1. If Parker Pearson and his colleagues are to be believed, the rounding and abrasion which we see on the standing bluestones today are the result of "weathering" in the time that has elapsed between stone extraction and the present day. That involves a fundamental misunderstanding of the word "weathering", but we'll let that pass for now. More to the point, all of the excavations which have revealed fallen and buried bluestones suggest that they are just as abraded, rounded and weathered below ground as above ground, with some rougher surfaces on facets such as we see on glacial erratics close to current glacier fronts. That means that (with the exception of a few worked stones) their shapes were already established prior to erection in the stone settings. That means they were not installed as fresh quarried blocks, but gathered up as weathered and abraded boulders from the landscape as suggested by HH Thomas, Kellaway, Thorpe et al, and Field. The MPP claim that the bluestones were pre-used in lost stone circles does nothing to support the quarrying hypothesis.

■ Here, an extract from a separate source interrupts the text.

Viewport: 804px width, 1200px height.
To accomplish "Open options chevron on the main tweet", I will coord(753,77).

The "proto-orthostst" at Craig Rhosyfelin. The sediments that have accumulated around and above the slab since the Early Bronze Age are clearly displayed.
2. The famous 8-tonne proto-othostat found at Rhosyfelin and flagged up as "intended for Stonehenge" was discoverd through radiocarbon dating to have been emplaced during or later than the Bronze Age. Some charcoal found beneath it was radiocarbon dated to the Early Bronze Age. So it cannot possibly have had anything to do with Neolithic quarrying at the site. But because it is a rockfall slab which has crashed down from the higher part of the rock outcrop, and because it has been there for more than 3,000 years, its condition is of considerable importance. I have analysed it in detail:
https://brian-mountainman.blogspot.com/2015/05/the-famous-rhosyfelin-proto-orthostat.html
It is very fresh in its appearance, with very little rounding off of sharp edges or other weathering traces in spite of exposure to the atmosphere and to other processes during and after burial by slope deposits. This reinforces the view that the Stonehenge bluestones carry surface features that are not just 5,000 years old but are the result of tens or hundreds of thousands of years of exposure.

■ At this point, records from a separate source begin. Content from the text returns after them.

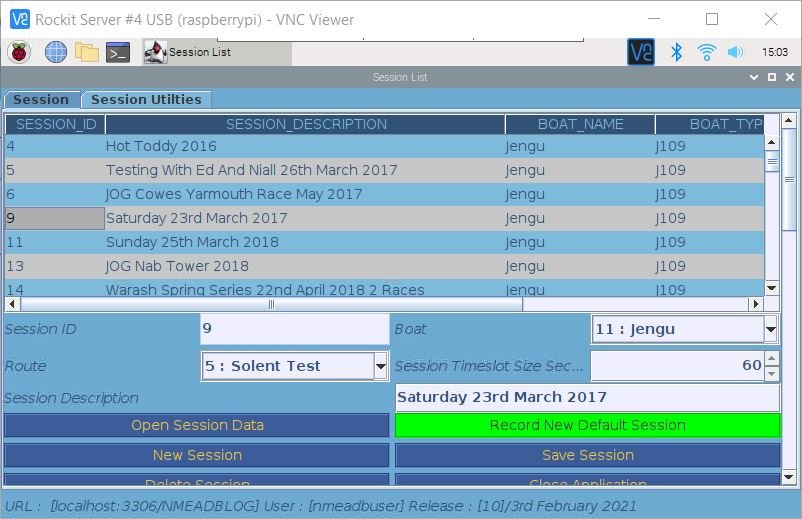802x519 pixels.
Task: Open the Bluetooth tray menu
Action: (676, 52)
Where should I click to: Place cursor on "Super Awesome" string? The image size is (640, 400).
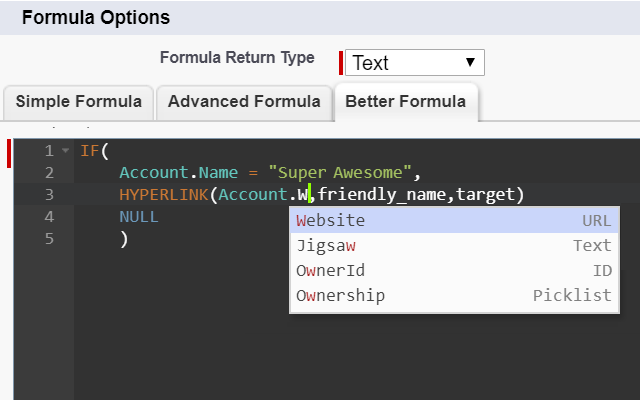pos(340,173)
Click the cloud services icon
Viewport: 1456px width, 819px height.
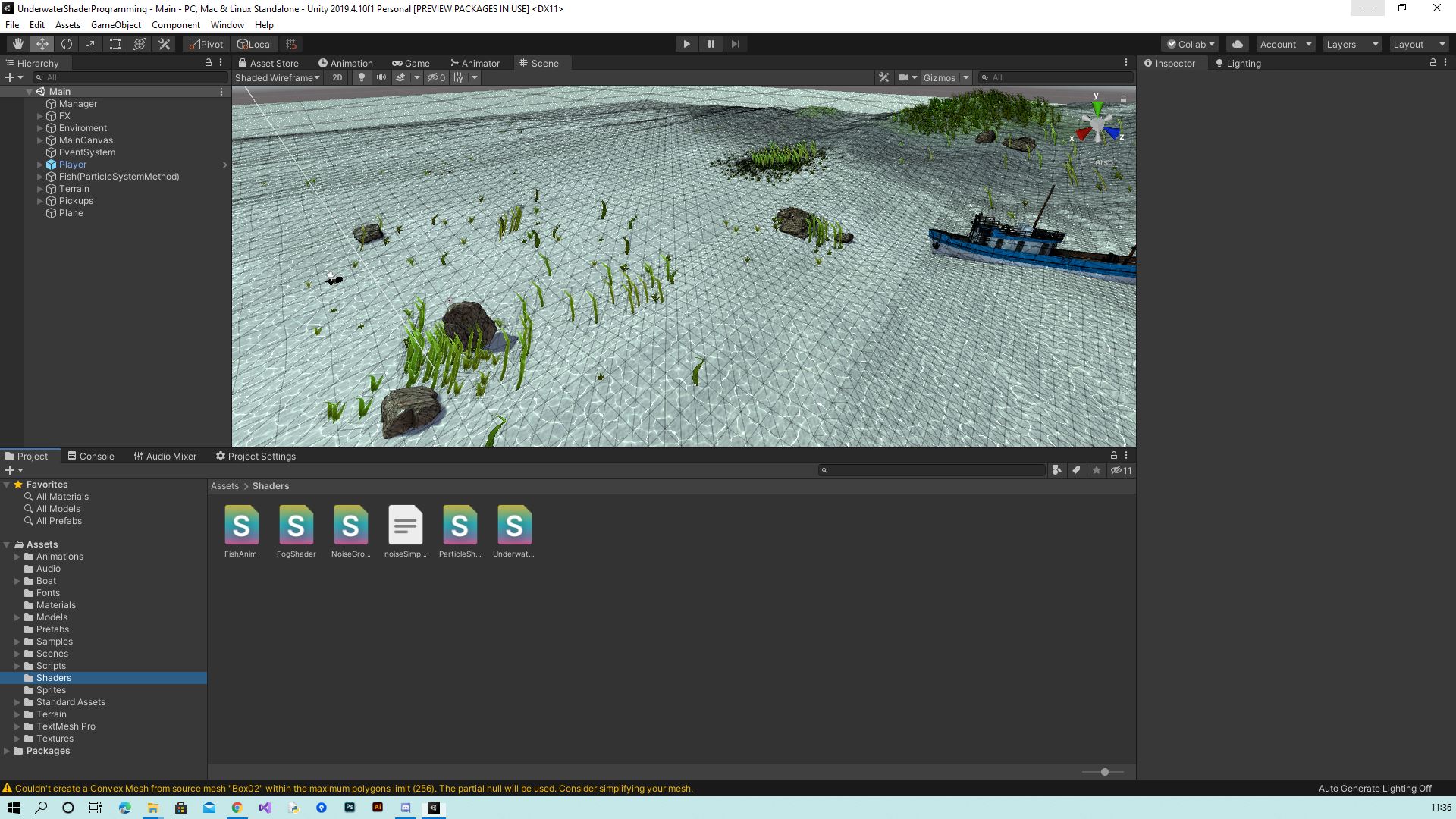pyautogui.click(x=1237, y=44)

Rock surfaces on the Pentre Ifan cromlech. It is now suggested that the pillars and capstone were not buried for any great length of time. After thousands of years of exposure to weathering, the smoothed and abraded faces, and those damaged by fracturing, are remarkably fresh.

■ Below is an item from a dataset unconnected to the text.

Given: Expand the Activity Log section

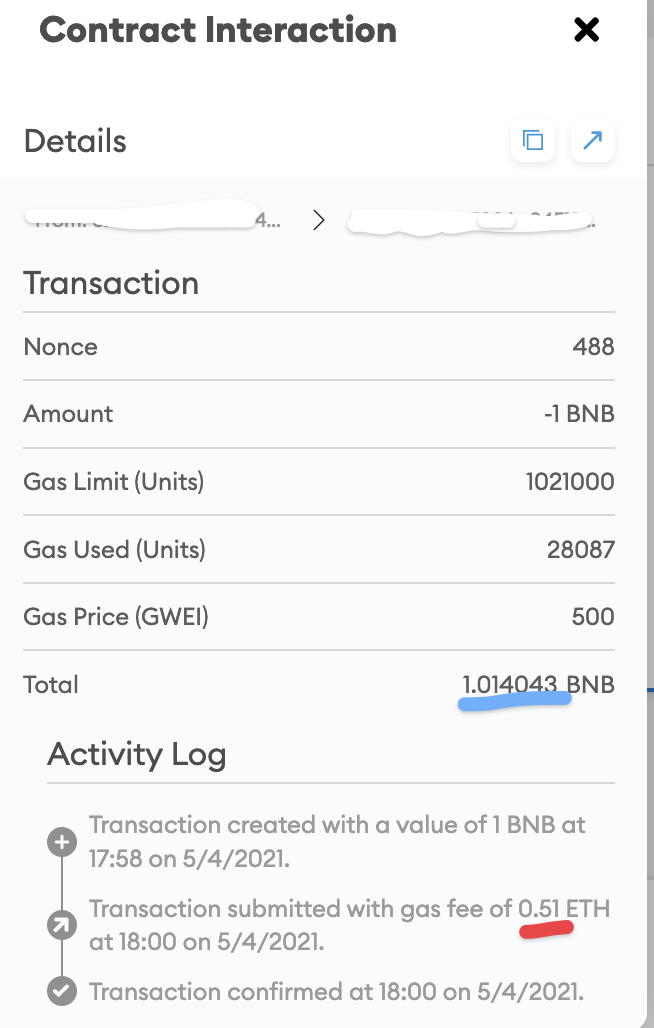Looking at the screenshot, I should [136, 754].
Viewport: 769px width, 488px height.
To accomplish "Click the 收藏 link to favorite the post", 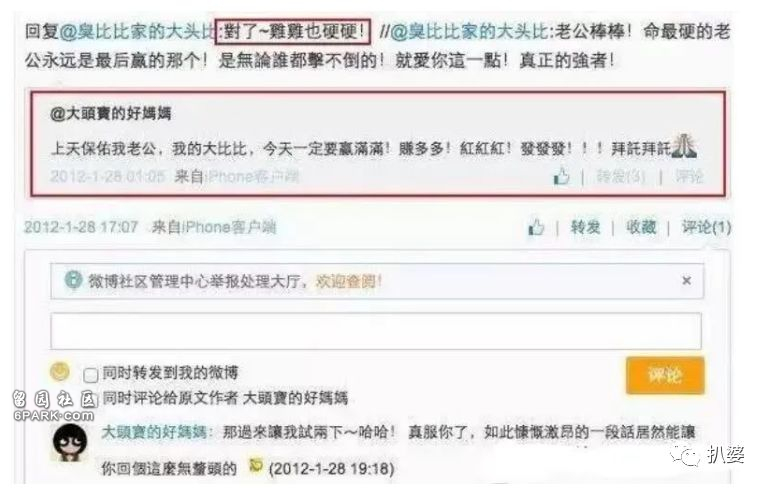I will coord(641,227).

3. It is instructive to examine the surfaces of the capstones and supporting pillars of Pembrokeshire cromlechs like Pentre Ifan, Carreg Samson and Carreg Coetan Arthur. The stones used by the builders were all large erratics of rather local origin and collected in the neighbourhood. The stones are weathered but in places seriously damaged by fracture scars -- in other words, the features attributable to glacial processes and periglacial modification (frost damage) are beautifully preserved. These cromlechs are approximatelt the same age (or maybe somewhat older) as the bluestone stone settings at Stonehenge. Over 5,500 years or so of exposure, there has been weathering, but there is no sign at all of weathering on the scale which Bevins et al (2025) require for the creation of the facets and smoothed surfaces of the Newall Boulder.
To sum up, the bluestone quarrying hypothesis is not worth the paper it is written on, and neither is the contention that smoothed rock surfaces are the result of post-Neolithic weathering processes.